Topological superconducting (TSC) surfaces and fractional quantum Hall states in 2D materials are expected to host non-abelian anyons as bound states or edge modes; and, as noted earlier, initial but not necessarily sufficient evidence of their existence has been reported. How do we definitively confirm their existence, and realize reliable, robust, and rapid screening of materials for topological properties and Majorana modes? How do we manipulate anyon states in topological electronic materials to induce their interaction and drive them toward braiding? Can we identify new topological material systems that host anyons?
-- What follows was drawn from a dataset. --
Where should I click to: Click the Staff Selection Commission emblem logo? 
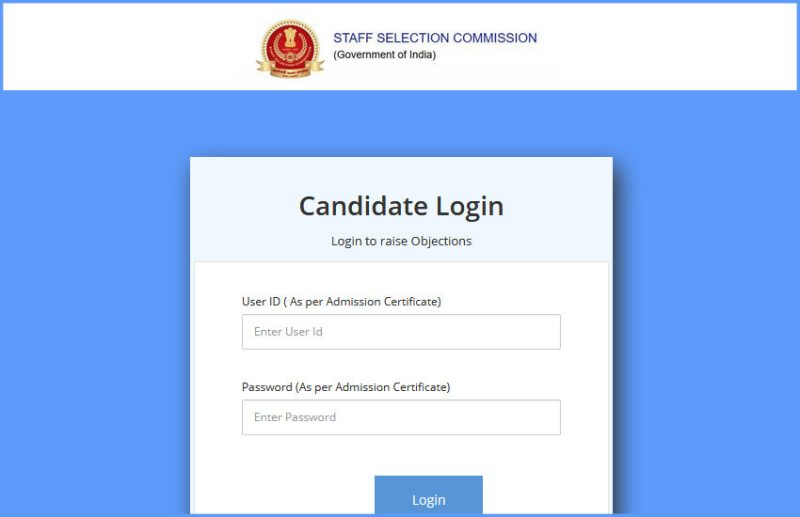click(x=289, y=48)
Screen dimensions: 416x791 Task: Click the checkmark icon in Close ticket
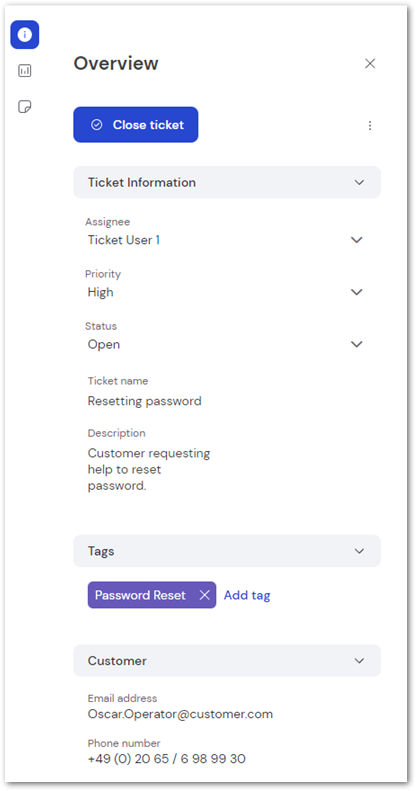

Our hypotheses are that topological superconductors with larger gaps can be realized through the theoretically guided synthesis and fabrication of new bulk materials and heterostructures that incorporate topological surface states, large spin-orbit coupling, and superconductivity, and that novel quantum probes and nanopatterning will allow us to manipulate of anyons in TSC and fractional quantum Hall states toward fusion and braiding.

Project lead

Dr. Olga Maximova
in collaboration with the group of Prof. Yong Chen as a part of the Oak Ridge National Laboratory Quantum Science Center effort to create and study novel quantum matter.

Current progress

The research project focuses on studying the superconductor - topological insulator hybrid devices aiming at developing the approaches to localization, detection and manipulation of the non-Abelian excitations for potential applications in quantum computing for creating the Majorana qubits. Studying the quantum phenomena emerging on magnetic material/ topological insulator interface due to competition of different order parameters. The devices are fabricated and characterized by variety of techniques including mechanical exfoliation, e-beam and photolithography, wet- and dry-etching, e-beam evaporation and magnetron sputtering, atomic layer deposition, atomic force microscopy using facilities of Physics Department and Birck nanotechnology center. The measurement of electron transport properties at low temperatures are carried on using He3 system and 3He/4He dilution refrigerator.